--- START OF Document segment ---

Answer: The amount of salt in the tank after 8 minutes is 36.52 pounds.

Step-by-step explanation:

Salt in the tank is modelled by the Principle of Mass Conservation, which states:

(Salt mass rate per unit time to the tank) - (Salt mass per unit time from the tank) = (Salt accumulation rate of the tank)

Flow is measured as the product of salt concentration and flow. A well stirred mixture means that salt concentrations within tank and in the output mass flow are the same. Inflow salt concentration remains constant. Hence:

$c_{0} \cdot f_{in} - c(t) \cdot f_{out} = \frac{d(V_{tank}(t) \cdot c(t))}{dt}$

By expanding the previous equation:

$c_{0} \cdot f_{in} - c(t) \cdot f_{out} = V_{tank}(t) \cdot \frac{dc(t)}{dt} + \frac{dV_{tank}(t)}{dt} \cdot c(t)$

The tank capacity and capacity rate of change given in gallons and gallons per minute are, respectivelly:

$V_{tank} = 220\\\frac{dV_{tank}(t)}{dt} = 0$

Since there is no accumulation within the tank, expression is simplified to this:

$c_{0} \cdot f_{in} - c(t) \cdot f_{out} = V_{tank}(t) \cdot \frac{dc(t)}{dt}$

By rearranging the expression, it is noticed the presence of a First-Order Non-Homogeneous Linear Ordinary Differential Equation:

$V_{tank} \cdot \frac{dc(t)}{dt} + f_{out} \cdot c(t) = c_0 \cdot f_{in}$ , where $c(0) = 0 \frac{pounds}{gallon}$ .

--- END OF Document segment ---

▶ _Tasks and exercises_
• A. Reproduce word for word the portion of the salt tank explanation from "Salt in the tank is" to "of the tank)".
• B. Answer these questions from the salt tank explanation:
(i) How much salt is in the tank after 8 minutes?
(ii) What is the tank capacity in gallons?
(iii) What is the value of c(0)?
• C. Translate this sentence from the salt tank explanation into Spanish: "Inflow salt concentration remains constant."
The listing has no connection to the salt tank explanation.

--- START OF Given data ---

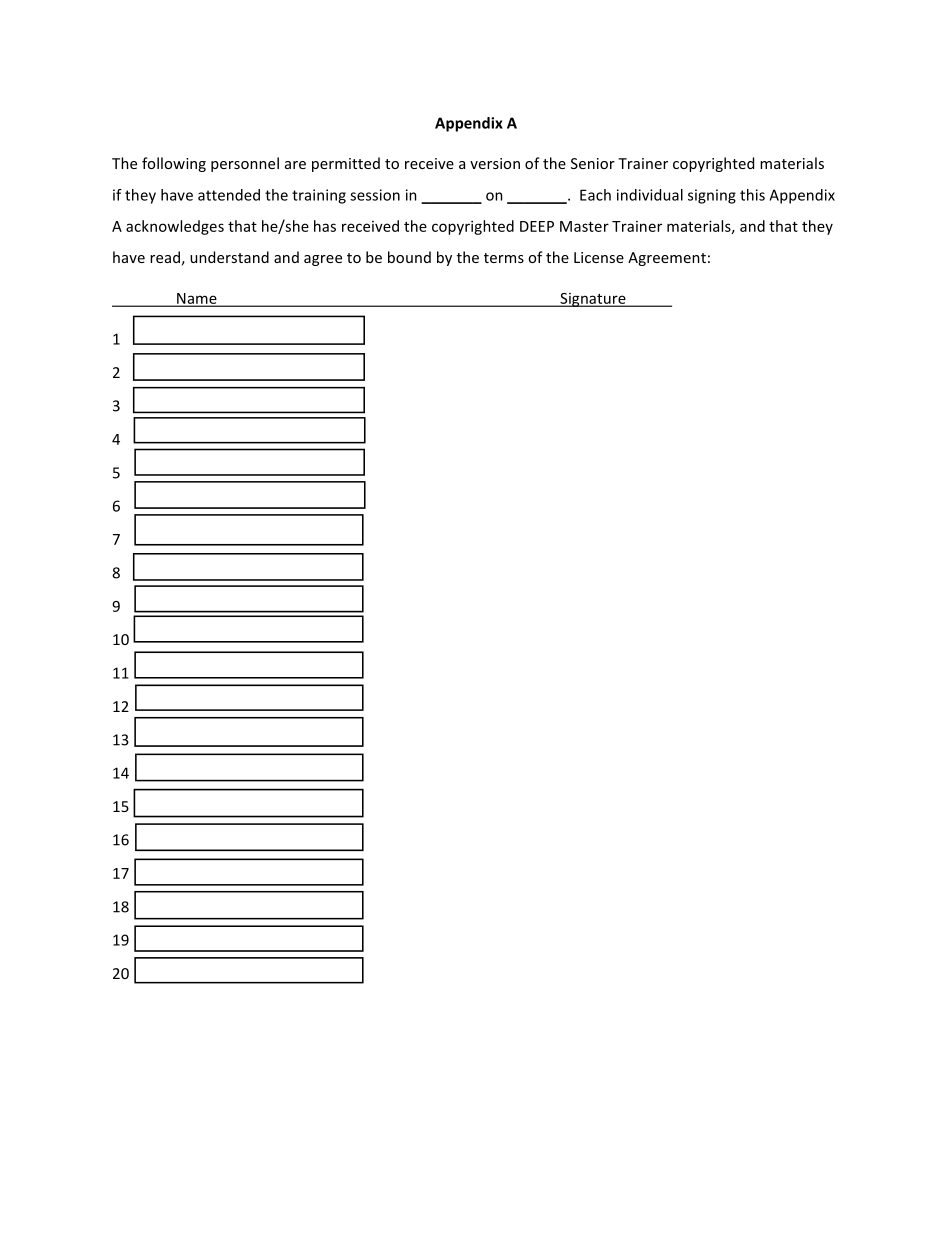 The height and width of the screenshot is (1233, 952). I want to click on attended, so click(229, 195).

--- END OF Given data ---

▶ _Response list_
• A.
Salt in the tank is modelled by the Principle of Mass Conservation, which states:

(Salt mass rate per unit time to the tank) - (Salt mass per unit time from the tank) = (Salt accumulation rate of the tank)

• B.
(i) 36.52 pounds
(ii) 220 gallons
(iii) 0 pounds per gallon

• C. La concentración de sal en el flujo de entrada se mantiene constante.